Jean Duval, agr., M.Sc.



Mechanical weeding versus herbicide

Rotary hoe

Finger Weeder

Second-habd equipement

Stale Seedbed (or False seeding technique)

Night Tillage

Oilseed crops

Weeds and soil fertility


Sources of equipement


Mechanical weed control allows farmers to reduce or even eliminate herbicide use, and contribute to a better environment. In cereal crops, it costs the same or less than chemicals while still providing a satisfactory weed control.

Mechanical weeding is not widely used for cereal crops because many farmers believe it can reduce yields. In fact, mechanical weeding may do the opposite as it aerates the soil, therefore stimulating crop growth.

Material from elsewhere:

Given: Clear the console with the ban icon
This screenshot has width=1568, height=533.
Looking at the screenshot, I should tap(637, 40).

During mechanical weeding, weeds are mostly destroyed when buried by moving soil. Tools like the rotary hoe or the finger weeder, used at pre-emergence and/or post-emergence of the crop do this well. The number of passes required varies with the level of infestation. One to two passes are generally needed. Very weedy fields may require three passes while others may require none.

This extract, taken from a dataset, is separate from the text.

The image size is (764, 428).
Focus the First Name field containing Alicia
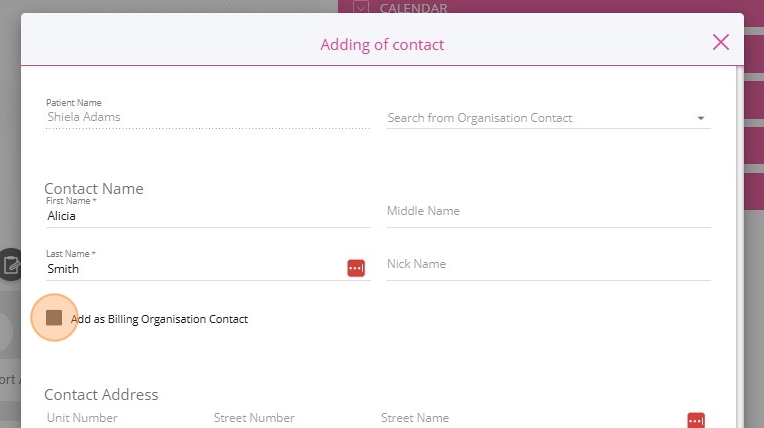coord(206,215)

Mechanical weeding can be used for all spring and winter cereals in any type of soil except organic (black) soil. It can also be used for mixed grains even with peas in the mixture. However, it is not ideal for underseeding unless done very early before hayseed germination. Other options for underseeding are to mount a grass seed box on the mechanical weeding device to seed while weeding or to broadcast the seeds immediately prior to the weeding operation.

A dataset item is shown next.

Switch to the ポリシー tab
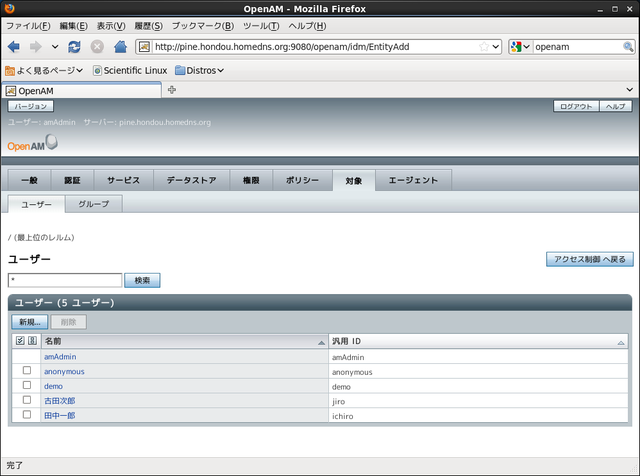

Mechanical weeding is effective against most annual weeds like wild mustard, lambsquarter, annual grasses, etc. It will also be effective against young biennial seedlings like dandelion. It is however not effective against perennials like quackgrass or deep-rooted annuals like wild oats. Wild oats can be controlled mechanically but this requires a lot of experience (see Hanley, 1984). It is therefore important to get rid of these weeds in a field before adopting mechanical weeding.

Get experience with mechanical weeding on small acreages first and on lightly infested fields because it takes a few years to get used to it. Use mechanical weeding as part of a general weed control strategy that includes good crop rotation, competitive varieties and cover crops.

Seeding rate

You should increase seeding rate by 10% to compensate for losses during weeding. Moreover, a higher rate of seeding provides better competition against weeds. Although not necessary, some farmers prefer to plant deeper (3-4 cm) so that they can go in the field later for pre-emergence mechanical weed control.




  Advantages Disadvantages
Mechanical weeding

* Maintains yields

* Maintains or reduces cost of weed control

* Aerates soil, stimulates crop growth

* Reduces pollution

* Breaks soil crust

* Leaves on average 20% more weeds in the field than herbicides

* Timing is critical

* Stony surfaces reduce degree of coverage

* Needs drier soil conditions to operate


* Give nearly complete weed control

* Cover large areas in less time

* Result in pollution

* Are subject to price fluctuation

* Create weed resistance problems which reduce herbicide effectiveness

* Involve health risks for the applicator



The most common tools for mechanical weed control in cereals are finger weeders and rotary hoes. Chain harrows can also be used on loam to sandy soils. In dry regions, the rodweeder can be used for pre-emergence weed control.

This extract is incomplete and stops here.